— DIRECTIVE 1 —
Retype the restricted stock unit agreement from "1.Certain Definitions. Capitalized" up to and including "of the Plan.", without changing any wording.
— DIRECTIVE 2 —
Extend the restricted stock unit agreement, starting right after its final sentence.

* Start PASSAGE TO READ *

2016 EQUITY AND INCENTIVE COMPENSATION PLAN
RESTRICTED STOCK UNIT AGREEMENT
This RESTRICTED STOCK UNIT AGREEMENT (this “Agreement”) is entered into as of [______________], 2017 (the “Date of Grant”), by and between AGNC Investment Corp., a Delaware corporation (the “Company”), and [_______________] (“Grantee”).
1.Certain Definitions. Capitalized terms used, but not otherwise defined, in this Agreement will have the meanings given to such terms in the Company’s 2016 Equity and Incentive Compensation Plan (the “Plan”).
2.Grant of RSUs. Subject to and upon the terms, conditions and restrictions set forth in this Agreement and in the Plan, the Company hereby grants to Grantee [_____] Restricted Stock Units (the “RSUs”). Each RSU shall represent the right of Grantee to receive one share of Common Stock subject to and upon the terms and conditions of this Agreement.
3.Restrictions on Transfer of RSUs. Neither the RSUs evidenced hereby nor any interest therein or in the shares of Common Stock underlying such RSUs shall be transferable prior to payment to Grantee pursuant to Section 7 hereof, other than as described in Section 15 of the Plan.
4.Vesting. The RSUs covered by this Agreement shall become nonforfeitable and payable to Grantee pursuant to Section 7 hereof on the date that is 13 months following the Date of Grant if Grantee remains in continuous service with the Company or any of its Subsidiaries (or any of their successors) as of each such date.

* End PASSAGE TO READ *
* Start MATERIAL *

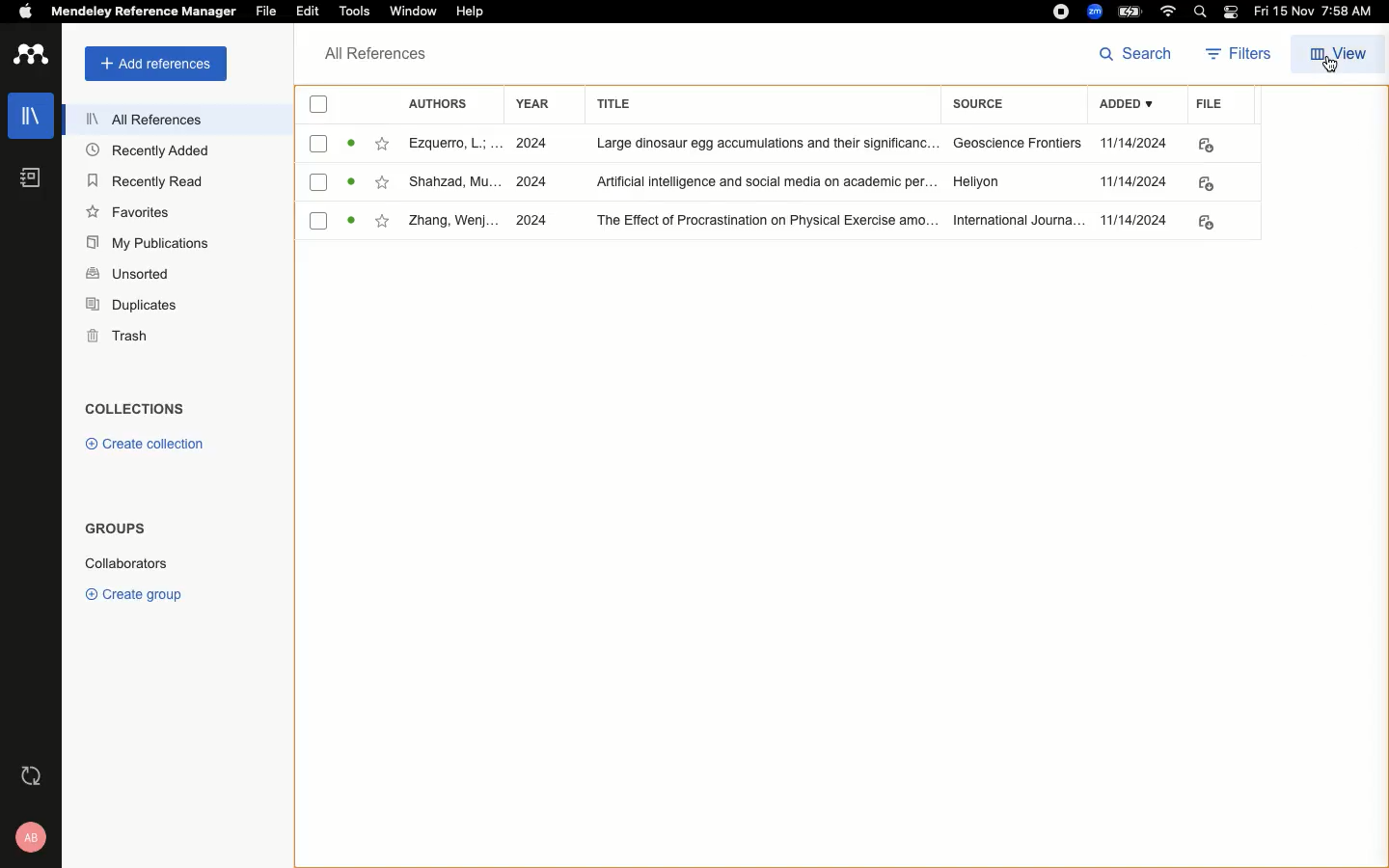  Describe the element at coordinates (356, 12) in the screenshot. I see `Tools` at that location.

* End MATERIAL *

— RIGHT ANSWER 1 —
1.Certain Definitions. Capitalized terms used, but not otherwise defined, in this Agreement will have the meanings given to such terms in the Company’s 2016 Equity and Incentive Compensation Plan (the “Plan”).
2.Grant of RSUs. Subject to and upon the terms, conditions and restrictions set forth in this Agreement and in the Plan, the Company hereby grants to Grantee [_____] Restricted Stock Units (the “RSUs”). Each RSU shall represent the right of Grantee to receive one share of Common Stock subject to and upon the terms and conditions of this Agreement.
3.Restrictions on Transfer of RSUs. Neither the RSUs evidenced hereby nor any interest therein or in the shares of Common Stock underlying such RSUs shall be transferable prior to payment to Grantee pursuant to Section 7 hereof, other than as described in Section 15 of the Plan.

— RIGHT ANSWER 2 —
5.Accelerated Vesting. Notwithstanding the provisions of Section 4 hereof, all of the RSUs covered by this Agreement that have not already vested and become nonforfeitable pursuant to Section 4 hereof will become nonforfeitable and payable to Grantee pursuant to Section 7 hereof earlier than the time provided in Section 4 hereof upon the occurrence of a Change of Control, but only if such event also constitutes a “change in the ownership,” “change in effective control” and/or a “change in the ownership of a substantial portion of assets” of the Company, as those terms are defined under Treasury Regulations Section 1.409A-3(i)(5).
6.Forfeiture. Except to the extent the RSUs covered by this Agreement have become nonforfeitable pursuant to Section 4 or Section 5 hereof, the RSUs covered by this Agreement shall be forfeited automatically and without further notice, and shall no longer be considered covered by this Agreement, on the date of Grantee’s termination of continuous service.
7.Form and Time of Payment of RSUs.
(a)Form. Payment in respect of the RSUs, after and to the extent they have become nonforfeitable pursuant to Section 4 or Section 5 hereof, shall be made in the form of shares of Common Stock. Payment shall only be made in whole shares of Common Stock; any fractional shares shall be paid to Grantee in cash. The Company’s obligations to Grantee with respect to the RSUs will be satisfied in full upon the issuance of the shares of Common Stock (or, with respect to fractional shares, upon the payment in cash) corresponding to such RSUs. Grantee agrees that he or she will cooperate with the Company to facilitate payment of the RSUs, which cooperation may include being required to maintain a brokerage account with the Plan’s recordkeeper.
(b) | Timing. |
(i)RSUs that become nonforfeitable pursuant to Section 4 hereof shall be paid within ten (10) days following the date on which such RSUs become nonforfeitable.
(ii)RSUs that become nonforfeitable pursuant to Section 5 hereof shall be paid on the date of such Change of Control.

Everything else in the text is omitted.